_Task objective_
Print out the entries, word for word.

_Provided data_
·····

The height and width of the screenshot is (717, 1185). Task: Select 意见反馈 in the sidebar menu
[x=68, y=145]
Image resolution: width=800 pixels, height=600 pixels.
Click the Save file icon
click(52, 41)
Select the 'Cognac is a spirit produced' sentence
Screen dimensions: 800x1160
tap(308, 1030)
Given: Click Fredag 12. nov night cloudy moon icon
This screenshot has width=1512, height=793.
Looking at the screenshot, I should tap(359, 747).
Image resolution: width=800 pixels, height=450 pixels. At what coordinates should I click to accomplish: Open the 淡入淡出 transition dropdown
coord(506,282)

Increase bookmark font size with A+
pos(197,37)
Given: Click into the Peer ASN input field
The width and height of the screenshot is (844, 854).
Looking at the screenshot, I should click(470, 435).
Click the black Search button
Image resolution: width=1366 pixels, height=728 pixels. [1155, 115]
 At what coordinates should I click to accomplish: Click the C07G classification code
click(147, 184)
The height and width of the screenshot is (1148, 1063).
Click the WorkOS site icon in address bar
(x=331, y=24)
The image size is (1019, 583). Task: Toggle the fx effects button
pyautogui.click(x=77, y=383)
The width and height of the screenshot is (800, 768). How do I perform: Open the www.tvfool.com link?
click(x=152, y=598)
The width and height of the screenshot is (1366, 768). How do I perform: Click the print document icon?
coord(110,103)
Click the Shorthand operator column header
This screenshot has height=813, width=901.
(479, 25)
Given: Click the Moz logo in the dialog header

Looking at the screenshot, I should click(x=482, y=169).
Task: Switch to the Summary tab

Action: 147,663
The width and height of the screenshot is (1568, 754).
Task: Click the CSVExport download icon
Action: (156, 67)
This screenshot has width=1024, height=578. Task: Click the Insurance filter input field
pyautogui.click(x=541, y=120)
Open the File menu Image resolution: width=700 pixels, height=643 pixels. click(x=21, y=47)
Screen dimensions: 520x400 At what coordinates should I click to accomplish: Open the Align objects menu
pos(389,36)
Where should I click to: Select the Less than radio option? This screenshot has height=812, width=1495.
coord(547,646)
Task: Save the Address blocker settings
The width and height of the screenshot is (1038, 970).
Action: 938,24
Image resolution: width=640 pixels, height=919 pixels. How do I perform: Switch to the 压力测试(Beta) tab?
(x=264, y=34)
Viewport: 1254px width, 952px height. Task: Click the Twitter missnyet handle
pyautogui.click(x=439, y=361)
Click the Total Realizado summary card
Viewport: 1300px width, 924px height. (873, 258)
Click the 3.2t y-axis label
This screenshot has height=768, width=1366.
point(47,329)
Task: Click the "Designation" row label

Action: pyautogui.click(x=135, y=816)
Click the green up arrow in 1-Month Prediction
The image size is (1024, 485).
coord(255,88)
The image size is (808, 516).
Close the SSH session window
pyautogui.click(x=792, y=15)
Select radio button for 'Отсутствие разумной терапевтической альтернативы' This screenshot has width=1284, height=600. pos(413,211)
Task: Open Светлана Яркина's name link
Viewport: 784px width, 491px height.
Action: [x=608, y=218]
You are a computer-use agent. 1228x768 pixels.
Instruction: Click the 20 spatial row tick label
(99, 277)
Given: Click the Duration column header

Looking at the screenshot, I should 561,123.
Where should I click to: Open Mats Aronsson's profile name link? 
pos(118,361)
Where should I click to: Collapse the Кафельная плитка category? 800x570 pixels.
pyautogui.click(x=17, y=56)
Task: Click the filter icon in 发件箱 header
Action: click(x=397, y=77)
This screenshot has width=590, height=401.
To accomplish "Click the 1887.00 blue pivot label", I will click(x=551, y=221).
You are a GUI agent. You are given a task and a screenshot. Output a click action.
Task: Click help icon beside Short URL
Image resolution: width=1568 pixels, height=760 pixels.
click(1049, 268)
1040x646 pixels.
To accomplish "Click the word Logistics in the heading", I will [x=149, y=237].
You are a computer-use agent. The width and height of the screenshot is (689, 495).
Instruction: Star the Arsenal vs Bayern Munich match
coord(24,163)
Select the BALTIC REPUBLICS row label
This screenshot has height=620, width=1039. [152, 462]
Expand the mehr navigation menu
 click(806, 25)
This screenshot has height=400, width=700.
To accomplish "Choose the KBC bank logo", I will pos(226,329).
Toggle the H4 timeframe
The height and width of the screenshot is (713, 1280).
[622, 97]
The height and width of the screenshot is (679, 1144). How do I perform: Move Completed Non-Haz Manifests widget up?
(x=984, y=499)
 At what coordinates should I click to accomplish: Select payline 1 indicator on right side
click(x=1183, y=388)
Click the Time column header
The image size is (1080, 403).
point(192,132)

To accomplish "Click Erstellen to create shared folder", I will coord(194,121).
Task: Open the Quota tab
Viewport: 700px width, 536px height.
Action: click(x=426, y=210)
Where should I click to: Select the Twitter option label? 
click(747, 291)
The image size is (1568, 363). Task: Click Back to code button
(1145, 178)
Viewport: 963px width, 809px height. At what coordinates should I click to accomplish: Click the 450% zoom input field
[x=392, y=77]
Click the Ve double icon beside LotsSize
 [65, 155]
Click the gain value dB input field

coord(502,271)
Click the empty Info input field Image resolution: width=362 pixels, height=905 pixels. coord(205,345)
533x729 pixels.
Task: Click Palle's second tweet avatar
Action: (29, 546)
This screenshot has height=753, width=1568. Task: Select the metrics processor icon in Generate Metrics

·····

_Response for this exercise_
The height and width of the screenshot is (717, 1185). Task: Select 意见反馈 in the sidebar menu
[x=68, y=145]
Image resolution: width=800 pixels, height=600 pixels.
Click the Save file icon
click(52, 41)
Select the 'Cognac is a spirit produced' sentence
Screen dimensions: 800x1160
tap(308, 1030)
Given: Click Fredag 12. nov night cloudy moon icon
This screenshot has width=1512, height=793.
Looking at the screenshot, I should tap(359, 747).
Image resolution: width=800 pixels, height=450 pixels. At what coordinates should I click to accomplish: Open the 淡入淡出 transition dropdown
coord(506,282)

Increase bookmark font size with A+
pos(197,37)
Given: Click into the Peer ASN input field
The width and height of the screenshot is (844, 854).
Looking at the screenshot, I should click(470, 435).
Click the black Search button
Image resolution: width=1366 pixels, height=728 pixels. [1155, 115]
 At what coordinates should I click to accomplish: Click the C07G classification code
click(147, 184)
The height and width of the screenshot is (1148, 1063).
Click the WorkOS site icon in address bar
(x=331, y=24)
The image size is (1019, 583). Task: Toggle the fx effects button
pyautogui.click(x=77, y=383)
The width and height of the screenshot is (800, 768). How do I perform: Open the www.tvfool.com link?
click(x=152, y=598)
The width and height of the screenshot is (1366, 768). How do I perform: Click the print document icon?
coord(110,103)
Click the Shorthand operator column header
This screenshot has height=813, width=901.
(479, 25)
Given: Click the Moz logo in the dialog header

Looking at the screenshot, I should click(x=482, y=169).
Task: Switch to the Summary tab

Action: 147,663
The width and height of the screenshot is (1568, 754).
Task: Click the CSVExport download icon
Action: (156, 67)
This screenshot has width=1024, height=578. Task: Click the Insurance filter input field
pyautogui.click(x=541, y=120)
Open the File menu Image resolution: width=700 pixels, height=643 pixels. click(x=21, y=47)
Screen dimensions: 520x400 At what coordinates should I click to accomplish: Open the Align objects menu
pos(389,36)
Where should I click to: Select the Less than radio option? This screenshot has height=812, width=1495.
coord(547,646)
Task: Save the Address blocker settings
The width and height of the screenshot is (1038, 970).
Action: 938,24
Image resolution: width=640 pixels, height=919 pixels. How do I perform: Switch to the 压力测试(Beta) tab?
(x=264, y=34)
Viewport: 1254px width, 952px height. Task: Click the Twitter missnyet handle
pyautogui.click(x=439, y=361)
Click the Total Realizado summary card
Viewport: 1300px width, 924px height. (873, 258)
Click the 3.2t y-axis label
This screenshot has height=768, width=1366.
point(47,329)
Task: Click the "Designation" row label

Action: pyautogui.click(x=135, y=816)
Click the green up arrow in 1-Month Prediction
The image size is (1024, 485).
coord(255,88)
The image size is (808, 516).
Close the SSH session window
pyautogui.click(x=792, y=15)
Select radio button for 'Отсутствие разумной терапевтической альтернативы' This screenshot has width=1284, height=600. pos(413,211)
Task: Open Светлана Яркина's name link
Viewport: 784px width, 491px height.
Action: [x=608, y=218]
You are a computer-use agent. 1228x768 pixels.
Instruction: Click the 20 spatial row tick label
(99, 277)
Given: Click the Duration column header

Looking at the screenshot, I should 561,123.
Where should I click to: Open Mats Aronsson's profile name link? 
pos(118,361)
Where should I click to: Collapse the Кафельная плитка category? 800x570 pixels.
pyautogui.click(x=17, y=56)
Task: Click the filter icon in 发件箱 header
Action: click(x=397, y=77)
This screenshot has width=590, height=401.
To accomplish "Click the 1887.00 blue pivot label", I will click(x=551, y=221).
You are a GUI agent. You are given a task and a screenshot. Output a click action.
Task: Click help icon beside Short URL
Image resolution: width=1568 pixels, height=760 pixels.
click(1049, 268)
1040x646 pixels.
To accomplish "Click the word Logistics in the heading", I will [x=149, y=237].
You are a computer-use agent. The width and height of the screenshot is (689, 495).
Instruction: Star the Arsenal vs Bayern Munich match
coord(24,163)
Select the BALTIC REPUBLICS row label
This screenshot has height=620, width=1039. [152, 462]
Expand the mehr navigation menu
 click(806, 25)
This screenshot has height=400, width=700.
To accomplish "Choose the KBC bank logo", I will pos(226,329).
Toggle the H4 timeframe
The height and width of the screenshot is (713, 1280).
[622, 97]
The height and width of the screenshot is (679, 1144). How do I perform: Move Completed Non-Haz Manifests widget up?
(x=984, y=499)
 At what coordinates should I click to accomplish: Select payline 1 indicator on right side
click(x=1183, y=388)
Click the Time column header
The image size is (1080, 403).
point(192,132)

To accomplish "Click Erstellen to create shared folder", I will coord(194,121).
Task: Open the Quota tab
Viewport: 700px width, 536px height.
Action: click(x=426, y=210)
Where should I click to: Select the Twitter option label? 
click(747, 291)
The image size is (1568, 363). Task: Click Back to code button
(1145, 178)
Viewport: 963px width, 809px height. At what coordinates should I click to accomplish: Click the 450% zoom input field
[x=392, y=77]
Click the Ve double icon beside LotsSize
 [65, 155]
Click the gain value dB input field

coord(502,271)
Click the empty Info input field Image resolution: width=362 pixels, height=905 pixels. coord(205,345)
533x729 pixels.
Task: Click Palle's second tweet avatar
Action: (29, 546)
This screenshot has height=753, width=1568. Task: Select the metrics processor icon in Generate Metrics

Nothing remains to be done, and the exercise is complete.